Chronique du quinquennat

Dimanche, 3 Juin, 2012

Villes, banlieues et péri urbain ...

Un article dans le Monde de ce week-end sur cette réalité difficile à saisir, qu'est le péri-urbain. Un article, aussi, à relier à ces autres, mettant en évidence le lien entre péri-urbanité et FN

Le péri-urbain ce n'est pas la banlieue qui jouxte la ville, barrée d'immeubles HLM, c'est plutôt cet espace mal défini et plus encore malaisément définissable, très à l'écart de la ville, éloigné jusqu'à près de cent km, qui perfore l'espace rural de ces lotissements, de ces communes qui n'en sont pas vraiment, où l'on trouve, juxtaposés pavillons et jardins, mais ni toujours école, bibliothèque ou commerces, ni véritables centre ou équipements communaux où la population pourrait se retrouver.

C'est l'espace des classes moyennes et moyennes inférieures, classe à qui on a fait miroiter les délices d'être propriétaire et qui ne désirèrent rien tant que de quitter la banlieue - dès que possible.
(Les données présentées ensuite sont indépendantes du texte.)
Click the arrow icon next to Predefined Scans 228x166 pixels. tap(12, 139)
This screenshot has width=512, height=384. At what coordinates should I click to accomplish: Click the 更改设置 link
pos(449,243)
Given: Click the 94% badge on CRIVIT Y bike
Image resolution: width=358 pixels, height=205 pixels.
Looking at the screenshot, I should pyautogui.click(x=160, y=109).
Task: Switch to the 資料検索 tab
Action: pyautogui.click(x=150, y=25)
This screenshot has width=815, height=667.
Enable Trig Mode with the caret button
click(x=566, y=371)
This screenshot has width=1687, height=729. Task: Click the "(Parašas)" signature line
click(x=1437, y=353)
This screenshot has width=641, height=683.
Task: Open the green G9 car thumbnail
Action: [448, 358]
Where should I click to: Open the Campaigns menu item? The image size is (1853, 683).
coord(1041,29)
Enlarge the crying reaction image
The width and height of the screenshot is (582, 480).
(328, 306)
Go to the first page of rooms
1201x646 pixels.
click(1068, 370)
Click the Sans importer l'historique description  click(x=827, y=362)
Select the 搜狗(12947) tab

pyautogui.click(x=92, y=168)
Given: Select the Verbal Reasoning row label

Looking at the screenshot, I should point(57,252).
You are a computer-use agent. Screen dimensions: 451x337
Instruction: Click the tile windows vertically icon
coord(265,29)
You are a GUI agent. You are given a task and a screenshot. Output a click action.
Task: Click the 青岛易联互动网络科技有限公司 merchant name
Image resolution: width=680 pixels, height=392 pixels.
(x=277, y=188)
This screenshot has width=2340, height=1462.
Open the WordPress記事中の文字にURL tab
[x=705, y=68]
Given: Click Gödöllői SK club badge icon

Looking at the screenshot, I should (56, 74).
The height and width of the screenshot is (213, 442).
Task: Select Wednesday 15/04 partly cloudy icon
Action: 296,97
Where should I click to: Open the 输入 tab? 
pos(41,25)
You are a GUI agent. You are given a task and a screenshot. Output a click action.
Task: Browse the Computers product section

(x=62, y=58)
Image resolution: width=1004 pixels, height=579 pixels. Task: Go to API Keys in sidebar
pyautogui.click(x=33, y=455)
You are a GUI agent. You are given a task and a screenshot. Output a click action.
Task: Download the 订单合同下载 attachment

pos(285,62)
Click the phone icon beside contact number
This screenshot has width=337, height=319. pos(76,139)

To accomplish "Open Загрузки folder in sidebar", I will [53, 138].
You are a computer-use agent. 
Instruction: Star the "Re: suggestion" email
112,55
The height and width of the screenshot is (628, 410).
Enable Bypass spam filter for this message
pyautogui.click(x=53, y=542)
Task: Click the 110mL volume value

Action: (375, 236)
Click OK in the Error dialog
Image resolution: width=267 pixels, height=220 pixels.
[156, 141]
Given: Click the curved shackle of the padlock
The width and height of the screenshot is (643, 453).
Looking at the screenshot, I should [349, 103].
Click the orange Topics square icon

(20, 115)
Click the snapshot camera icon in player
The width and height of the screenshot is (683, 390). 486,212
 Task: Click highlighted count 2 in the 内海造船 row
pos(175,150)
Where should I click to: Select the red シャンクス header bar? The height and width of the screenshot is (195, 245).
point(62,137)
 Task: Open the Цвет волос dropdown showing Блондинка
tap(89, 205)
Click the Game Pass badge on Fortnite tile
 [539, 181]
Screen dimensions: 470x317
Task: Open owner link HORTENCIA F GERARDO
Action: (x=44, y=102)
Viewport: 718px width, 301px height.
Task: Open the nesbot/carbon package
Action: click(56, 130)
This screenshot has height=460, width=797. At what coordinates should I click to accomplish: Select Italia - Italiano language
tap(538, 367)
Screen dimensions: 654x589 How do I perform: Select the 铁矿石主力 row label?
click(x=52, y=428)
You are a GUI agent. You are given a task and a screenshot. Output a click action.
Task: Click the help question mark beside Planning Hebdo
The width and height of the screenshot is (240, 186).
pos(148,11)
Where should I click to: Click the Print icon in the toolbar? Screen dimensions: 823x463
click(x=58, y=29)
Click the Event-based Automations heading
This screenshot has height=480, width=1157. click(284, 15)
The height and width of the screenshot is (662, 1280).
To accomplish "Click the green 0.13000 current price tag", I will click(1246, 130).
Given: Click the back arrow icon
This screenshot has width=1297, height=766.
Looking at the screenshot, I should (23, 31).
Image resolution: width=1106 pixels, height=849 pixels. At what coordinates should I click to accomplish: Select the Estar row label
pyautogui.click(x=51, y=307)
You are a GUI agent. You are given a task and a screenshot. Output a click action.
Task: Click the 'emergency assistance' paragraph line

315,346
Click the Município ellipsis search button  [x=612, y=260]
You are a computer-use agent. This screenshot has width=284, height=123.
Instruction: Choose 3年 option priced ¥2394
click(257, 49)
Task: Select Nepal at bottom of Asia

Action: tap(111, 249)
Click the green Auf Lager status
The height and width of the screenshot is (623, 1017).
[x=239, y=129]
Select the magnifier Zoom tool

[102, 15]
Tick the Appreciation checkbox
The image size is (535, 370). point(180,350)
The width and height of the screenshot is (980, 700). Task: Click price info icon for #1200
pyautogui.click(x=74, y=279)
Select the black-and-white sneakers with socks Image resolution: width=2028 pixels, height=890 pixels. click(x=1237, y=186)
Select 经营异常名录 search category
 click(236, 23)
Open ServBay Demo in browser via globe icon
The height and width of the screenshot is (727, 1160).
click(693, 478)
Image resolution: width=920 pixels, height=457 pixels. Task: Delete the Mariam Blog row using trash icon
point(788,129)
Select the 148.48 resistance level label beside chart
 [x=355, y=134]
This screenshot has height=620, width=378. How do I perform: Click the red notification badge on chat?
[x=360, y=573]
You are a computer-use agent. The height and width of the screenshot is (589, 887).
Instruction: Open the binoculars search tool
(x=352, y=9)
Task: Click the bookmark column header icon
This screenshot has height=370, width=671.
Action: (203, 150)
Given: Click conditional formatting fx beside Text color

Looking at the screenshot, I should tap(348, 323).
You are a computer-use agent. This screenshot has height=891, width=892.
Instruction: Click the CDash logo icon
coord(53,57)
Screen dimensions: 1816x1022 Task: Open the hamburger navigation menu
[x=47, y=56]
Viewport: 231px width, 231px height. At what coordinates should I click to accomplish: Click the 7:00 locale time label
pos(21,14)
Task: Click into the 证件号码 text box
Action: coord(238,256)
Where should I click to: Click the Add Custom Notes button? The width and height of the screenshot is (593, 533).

Espace de transition ou plutôt de trajectoire mais où ne travaille ni ne s'amuse - il n'y a rien - où la voiture compte presque plus que la maison, où en tout cas l'une ne peut aller sans l'autre et, le plus souvent, les autres.

C'est sans doute ceci que scrutent les sociologues : l'éventuelle invention d'une nouvelle façon de vivre la ville, l'invention d'une nouvelle urbanité, ou au contraire sa totale négation. C'est qu'il y a effectivement de quoi s'interroger :

- le pavillon tant désiré devient moins un lieu de vie qu'un refuge, cloîtré qu'il est derrière les grillages haies ou barrières

- les espaces sont toujours fermés et si des routes dorment réseau c'est toujours pour relier à la ville où l'on travaille, achète, s'amuse ...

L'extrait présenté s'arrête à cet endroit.